## [Exercise prompt]
Identify and pull out each line of the entries in which "below" occurs.

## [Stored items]
BEGIN

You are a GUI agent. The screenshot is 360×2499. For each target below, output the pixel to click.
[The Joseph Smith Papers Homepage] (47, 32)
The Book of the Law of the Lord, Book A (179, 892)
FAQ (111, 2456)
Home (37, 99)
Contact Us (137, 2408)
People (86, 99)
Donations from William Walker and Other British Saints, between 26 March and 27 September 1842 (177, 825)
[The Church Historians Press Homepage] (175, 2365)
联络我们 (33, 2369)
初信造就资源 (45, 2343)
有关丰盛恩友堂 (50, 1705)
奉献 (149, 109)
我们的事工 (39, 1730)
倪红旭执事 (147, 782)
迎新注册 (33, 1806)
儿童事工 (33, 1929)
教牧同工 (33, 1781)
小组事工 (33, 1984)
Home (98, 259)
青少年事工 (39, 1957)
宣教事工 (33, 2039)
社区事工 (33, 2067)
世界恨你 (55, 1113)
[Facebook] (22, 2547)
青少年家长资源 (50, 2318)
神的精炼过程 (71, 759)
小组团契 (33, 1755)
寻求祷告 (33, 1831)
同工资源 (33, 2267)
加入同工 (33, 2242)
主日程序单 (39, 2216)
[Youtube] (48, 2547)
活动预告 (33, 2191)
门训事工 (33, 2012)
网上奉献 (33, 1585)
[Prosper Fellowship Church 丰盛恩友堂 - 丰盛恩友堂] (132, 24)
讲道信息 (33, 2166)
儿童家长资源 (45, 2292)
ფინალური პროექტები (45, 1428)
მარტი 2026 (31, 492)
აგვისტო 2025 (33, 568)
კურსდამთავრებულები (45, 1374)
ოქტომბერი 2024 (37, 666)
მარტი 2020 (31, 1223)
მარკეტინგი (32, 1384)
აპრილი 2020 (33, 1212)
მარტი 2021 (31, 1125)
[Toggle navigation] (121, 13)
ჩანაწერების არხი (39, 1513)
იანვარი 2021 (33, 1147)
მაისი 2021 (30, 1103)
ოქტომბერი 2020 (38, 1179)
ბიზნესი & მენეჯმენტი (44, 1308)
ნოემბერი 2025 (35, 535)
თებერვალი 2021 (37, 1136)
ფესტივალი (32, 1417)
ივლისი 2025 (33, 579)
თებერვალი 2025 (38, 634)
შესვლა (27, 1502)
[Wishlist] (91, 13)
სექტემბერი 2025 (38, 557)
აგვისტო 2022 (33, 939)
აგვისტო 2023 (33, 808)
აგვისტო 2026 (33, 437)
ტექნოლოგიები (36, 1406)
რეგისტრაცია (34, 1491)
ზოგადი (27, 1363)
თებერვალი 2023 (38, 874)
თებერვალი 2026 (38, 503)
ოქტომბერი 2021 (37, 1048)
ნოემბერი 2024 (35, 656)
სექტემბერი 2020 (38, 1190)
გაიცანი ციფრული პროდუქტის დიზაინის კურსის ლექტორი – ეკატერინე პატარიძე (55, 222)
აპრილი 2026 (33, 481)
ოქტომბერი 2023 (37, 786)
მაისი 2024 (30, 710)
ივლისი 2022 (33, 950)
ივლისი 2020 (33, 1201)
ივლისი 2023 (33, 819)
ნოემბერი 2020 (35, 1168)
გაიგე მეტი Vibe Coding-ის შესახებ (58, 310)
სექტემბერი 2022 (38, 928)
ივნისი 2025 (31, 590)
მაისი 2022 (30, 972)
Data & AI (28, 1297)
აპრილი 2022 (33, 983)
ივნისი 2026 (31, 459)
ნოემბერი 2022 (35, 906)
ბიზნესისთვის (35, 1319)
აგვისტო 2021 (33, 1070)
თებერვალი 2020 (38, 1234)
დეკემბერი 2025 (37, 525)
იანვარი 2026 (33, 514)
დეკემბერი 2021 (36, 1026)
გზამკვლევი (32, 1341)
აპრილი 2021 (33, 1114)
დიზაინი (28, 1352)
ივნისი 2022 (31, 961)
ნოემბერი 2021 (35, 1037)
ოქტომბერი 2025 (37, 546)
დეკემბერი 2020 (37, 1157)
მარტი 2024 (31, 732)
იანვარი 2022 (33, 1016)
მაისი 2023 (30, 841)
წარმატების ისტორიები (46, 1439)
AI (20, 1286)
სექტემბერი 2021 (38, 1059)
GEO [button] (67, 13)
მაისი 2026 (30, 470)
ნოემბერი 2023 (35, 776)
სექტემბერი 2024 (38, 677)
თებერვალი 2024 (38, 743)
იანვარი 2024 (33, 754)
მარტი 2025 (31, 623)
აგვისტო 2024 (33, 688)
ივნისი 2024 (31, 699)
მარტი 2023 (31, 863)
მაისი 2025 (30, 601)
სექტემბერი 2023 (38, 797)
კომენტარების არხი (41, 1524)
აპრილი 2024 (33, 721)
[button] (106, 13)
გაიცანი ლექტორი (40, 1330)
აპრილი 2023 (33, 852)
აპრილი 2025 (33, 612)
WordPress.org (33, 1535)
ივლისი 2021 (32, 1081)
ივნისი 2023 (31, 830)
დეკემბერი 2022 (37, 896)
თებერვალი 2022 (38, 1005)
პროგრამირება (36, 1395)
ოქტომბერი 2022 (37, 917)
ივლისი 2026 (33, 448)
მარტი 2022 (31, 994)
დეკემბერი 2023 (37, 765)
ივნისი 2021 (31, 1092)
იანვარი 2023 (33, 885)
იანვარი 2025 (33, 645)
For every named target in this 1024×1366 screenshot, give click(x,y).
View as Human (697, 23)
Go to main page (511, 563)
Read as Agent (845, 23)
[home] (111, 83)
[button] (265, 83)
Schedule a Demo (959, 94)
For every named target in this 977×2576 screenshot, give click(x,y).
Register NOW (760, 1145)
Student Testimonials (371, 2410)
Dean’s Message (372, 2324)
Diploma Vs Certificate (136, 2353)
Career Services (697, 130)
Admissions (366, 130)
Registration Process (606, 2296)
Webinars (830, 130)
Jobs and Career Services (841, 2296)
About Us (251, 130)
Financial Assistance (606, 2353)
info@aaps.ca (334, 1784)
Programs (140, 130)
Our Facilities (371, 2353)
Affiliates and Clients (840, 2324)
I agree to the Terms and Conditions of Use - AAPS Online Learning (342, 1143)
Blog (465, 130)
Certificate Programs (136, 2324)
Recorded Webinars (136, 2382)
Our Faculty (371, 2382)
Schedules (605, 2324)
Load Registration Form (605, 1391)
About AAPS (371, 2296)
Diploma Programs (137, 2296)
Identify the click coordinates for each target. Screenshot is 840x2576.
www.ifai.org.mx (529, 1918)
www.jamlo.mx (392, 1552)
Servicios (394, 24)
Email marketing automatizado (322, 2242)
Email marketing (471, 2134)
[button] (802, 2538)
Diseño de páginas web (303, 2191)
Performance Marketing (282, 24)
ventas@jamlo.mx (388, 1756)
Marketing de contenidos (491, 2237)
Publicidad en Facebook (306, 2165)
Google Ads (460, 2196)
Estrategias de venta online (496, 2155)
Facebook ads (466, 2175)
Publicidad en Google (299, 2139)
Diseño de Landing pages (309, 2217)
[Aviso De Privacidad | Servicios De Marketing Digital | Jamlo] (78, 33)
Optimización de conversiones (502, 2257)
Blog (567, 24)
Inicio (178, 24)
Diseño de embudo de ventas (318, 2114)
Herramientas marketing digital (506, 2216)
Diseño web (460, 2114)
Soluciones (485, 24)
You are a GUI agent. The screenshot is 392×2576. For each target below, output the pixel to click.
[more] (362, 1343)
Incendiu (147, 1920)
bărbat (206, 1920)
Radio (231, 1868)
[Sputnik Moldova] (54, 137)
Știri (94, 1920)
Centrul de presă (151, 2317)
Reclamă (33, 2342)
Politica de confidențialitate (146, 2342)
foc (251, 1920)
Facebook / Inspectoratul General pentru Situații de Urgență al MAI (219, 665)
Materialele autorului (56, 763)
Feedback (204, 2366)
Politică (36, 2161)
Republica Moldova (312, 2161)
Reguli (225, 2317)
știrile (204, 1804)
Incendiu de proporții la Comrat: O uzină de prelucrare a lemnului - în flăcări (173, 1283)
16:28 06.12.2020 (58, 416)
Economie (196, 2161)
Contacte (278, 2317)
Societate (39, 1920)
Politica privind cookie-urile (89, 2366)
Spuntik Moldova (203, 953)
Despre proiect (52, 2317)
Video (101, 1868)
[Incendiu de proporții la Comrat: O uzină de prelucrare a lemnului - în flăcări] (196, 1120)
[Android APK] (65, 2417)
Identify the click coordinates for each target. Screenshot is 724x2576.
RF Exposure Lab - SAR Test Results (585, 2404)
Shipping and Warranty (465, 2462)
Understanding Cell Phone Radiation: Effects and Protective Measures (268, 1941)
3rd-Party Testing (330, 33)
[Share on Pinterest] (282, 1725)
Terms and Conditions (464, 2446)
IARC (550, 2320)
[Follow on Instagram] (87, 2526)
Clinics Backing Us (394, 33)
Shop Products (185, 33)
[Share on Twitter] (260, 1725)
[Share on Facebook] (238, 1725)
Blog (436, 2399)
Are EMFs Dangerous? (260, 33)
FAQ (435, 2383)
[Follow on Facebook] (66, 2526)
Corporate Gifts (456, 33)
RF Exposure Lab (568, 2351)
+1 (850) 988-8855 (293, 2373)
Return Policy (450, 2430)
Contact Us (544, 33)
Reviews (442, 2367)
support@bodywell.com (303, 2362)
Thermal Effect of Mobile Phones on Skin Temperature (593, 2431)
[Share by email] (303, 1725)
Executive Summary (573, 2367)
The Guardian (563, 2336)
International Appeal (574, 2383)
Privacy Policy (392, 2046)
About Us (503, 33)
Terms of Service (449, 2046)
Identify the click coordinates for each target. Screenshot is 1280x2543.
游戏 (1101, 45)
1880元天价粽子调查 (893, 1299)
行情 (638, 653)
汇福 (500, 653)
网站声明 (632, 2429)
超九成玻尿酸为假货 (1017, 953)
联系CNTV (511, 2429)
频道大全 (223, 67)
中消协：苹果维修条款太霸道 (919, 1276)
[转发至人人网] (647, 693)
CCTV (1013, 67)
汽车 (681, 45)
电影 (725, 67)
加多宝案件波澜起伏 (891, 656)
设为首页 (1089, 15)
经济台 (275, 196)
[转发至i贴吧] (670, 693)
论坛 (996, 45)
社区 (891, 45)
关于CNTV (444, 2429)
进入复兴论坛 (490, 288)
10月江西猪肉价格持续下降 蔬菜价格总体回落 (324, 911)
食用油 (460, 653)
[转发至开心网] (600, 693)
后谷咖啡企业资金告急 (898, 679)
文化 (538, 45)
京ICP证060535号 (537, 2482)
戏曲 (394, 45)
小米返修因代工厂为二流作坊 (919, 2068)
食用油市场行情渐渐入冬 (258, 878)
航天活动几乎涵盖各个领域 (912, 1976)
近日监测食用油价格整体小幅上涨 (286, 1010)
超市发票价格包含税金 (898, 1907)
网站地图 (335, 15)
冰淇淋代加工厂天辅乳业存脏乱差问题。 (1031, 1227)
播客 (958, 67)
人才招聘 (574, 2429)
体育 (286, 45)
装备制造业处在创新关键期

END

## [Exercise answer]
You are a GUI agent. The screenshot is 360×2499. For each target below, output the pixel to click.
You are a GUI agent. The screenshot is 392×2576. For each target below, output the pixel to click.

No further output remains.